Some challenge patterns are shared in these models:
  • All these papers put significant work onto the approaches originated from the image and natural language domain. However, they do not put enough emphasis on accumulating knowledge in the sketch domain.
  • Unlike the other fields, most new datasets use a different data collection strategy and use different formats to represent their data.
  • A technical challenge is unbalanced probability distribution stroke events when they use a stroke-based representation. This unbalanced distribution makes the training process difficult. Most models use different weights for different stroke events to balance this distribution.
This review covered the recent advances in generative sketch models, commonly used datasets, and techniques. Based on this review, I personally found three key issues to accelerate the research and improve the real-life applications:
  1. Lack of real-life datasets: The public open-datasets appear not to fulfill the needs of real-life applications. Quick, Draw! Dataset is large and has diverse categories of objects. However, the drawings are mainly isolated, and when humans draw a sketch in the scene or while communicating, they tend to draw these objects differently. Similarly, the DIDI dataset is randomly generated, which shows inconsistencies in the real-life scenarios.
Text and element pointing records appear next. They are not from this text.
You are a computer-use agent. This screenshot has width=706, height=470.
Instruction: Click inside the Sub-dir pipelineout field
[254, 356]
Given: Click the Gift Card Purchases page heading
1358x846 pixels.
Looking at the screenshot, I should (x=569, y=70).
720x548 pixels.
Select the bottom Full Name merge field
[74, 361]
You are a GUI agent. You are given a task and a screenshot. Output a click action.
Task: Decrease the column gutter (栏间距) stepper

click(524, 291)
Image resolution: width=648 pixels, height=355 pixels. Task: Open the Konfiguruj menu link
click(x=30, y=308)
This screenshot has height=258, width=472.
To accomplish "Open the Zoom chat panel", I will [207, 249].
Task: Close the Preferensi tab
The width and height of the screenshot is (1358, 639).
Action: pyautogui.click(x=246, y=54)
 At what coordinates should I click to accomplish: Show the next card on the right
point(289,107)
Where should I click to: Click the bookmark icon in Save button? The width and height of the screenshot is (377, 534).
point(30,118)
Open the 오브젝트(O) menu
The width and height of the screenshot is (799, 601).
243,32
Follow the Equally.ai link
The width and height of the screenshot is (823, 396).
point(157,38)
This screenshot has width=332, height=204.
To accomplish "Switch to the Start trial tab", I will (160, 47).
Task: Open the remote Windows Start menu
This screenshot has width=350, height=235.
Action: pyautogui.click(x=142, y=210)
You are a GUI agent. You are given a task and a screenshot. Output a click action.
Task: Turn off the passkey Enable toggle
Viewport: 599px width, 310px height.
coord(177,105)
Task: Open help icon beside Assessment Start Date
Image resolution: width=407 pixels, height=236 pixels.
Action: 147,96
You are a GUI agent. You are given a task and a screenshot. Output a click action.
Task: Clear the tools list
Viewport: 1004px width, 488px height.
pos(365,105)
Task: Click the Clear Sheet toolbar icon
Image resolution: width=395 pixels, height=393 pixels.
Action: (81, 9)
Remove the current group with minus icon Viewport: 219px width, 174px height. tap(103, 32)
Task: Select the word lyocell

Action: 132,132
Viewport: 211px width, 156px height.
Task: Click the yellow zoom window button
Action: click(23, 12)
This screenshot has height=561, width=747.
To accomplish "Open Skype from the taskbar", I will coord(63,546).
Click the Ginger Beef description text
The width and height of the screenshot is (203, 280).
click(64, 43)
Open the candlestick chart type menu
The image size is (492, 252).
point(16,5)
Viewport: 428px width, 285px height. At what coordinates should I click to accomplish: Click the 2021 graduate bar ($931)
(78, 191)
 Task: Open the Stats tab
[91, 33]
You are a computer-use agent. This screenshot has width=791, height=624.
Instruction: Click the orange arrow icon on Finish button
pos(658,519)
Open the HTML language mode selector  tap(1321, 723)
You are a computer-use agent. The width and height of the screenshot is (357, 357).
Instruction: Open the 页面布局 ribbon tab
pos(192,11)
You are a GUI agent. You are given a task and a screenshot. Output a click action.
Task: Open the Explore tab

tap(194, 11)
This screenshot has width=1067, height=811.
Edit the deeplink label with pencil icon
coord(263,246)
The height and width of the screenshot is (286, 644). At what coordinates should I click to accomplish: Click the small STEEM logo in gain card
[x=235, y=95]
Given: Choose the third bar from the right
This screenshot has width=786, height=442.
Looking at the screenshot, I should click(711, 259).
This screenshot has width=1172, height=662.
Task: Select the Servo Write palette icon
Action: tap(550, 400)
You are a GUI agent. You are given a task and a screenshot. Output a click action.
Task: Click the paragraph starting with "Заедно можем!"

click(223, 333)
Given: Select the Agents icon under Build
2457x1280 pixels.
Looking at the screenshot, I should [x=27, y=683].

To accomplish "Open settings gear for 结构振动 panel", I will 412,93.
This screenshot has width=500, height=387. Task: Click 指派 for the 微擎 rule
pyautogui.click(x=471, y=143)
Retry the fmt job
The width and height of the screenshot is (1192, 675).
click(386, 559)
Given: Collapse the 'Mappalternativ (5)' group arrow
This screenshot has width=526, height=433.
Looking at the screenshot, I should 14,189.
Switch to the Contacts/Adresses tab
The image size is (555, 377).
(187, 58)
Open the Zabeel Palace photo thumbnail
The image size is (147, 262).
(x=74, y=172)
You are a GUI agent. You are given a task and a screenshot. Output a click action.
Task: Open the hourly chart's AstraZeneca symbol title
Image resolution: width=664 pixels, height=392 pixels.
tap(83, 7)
  2. Integrating these datasets into a multimodal learning setting: Training with image and text data significantly improves real-world understanding. Recent OpenAI models, DALL-E and CLIP, are trained with text-image pairs, which show significant success in few-shot learning and image generation tasks with their multimodal neuron structure. Like image-text pairs in their dataset, the following steps of human-computer interaction train these networks with image, sketch, and text trios.
  3. Focus on human-in-the-loop process: We can promote this approach for all the data-driven fields. Despite its human nature of the sketch field, there is a significant need to understand how humans work with sketch data and how the data should be collected to improve real-life use-cases.

4. Next Steps

This review introduces the state-of-the-art models and recent datasets to a novice researcher. I am also new to the area and learning new concepts and techniques everyday. I would like to see contributions (pull requests) to this article and collaborate with other researchers to make it a more detailed and comprehensive overview of this exciting field!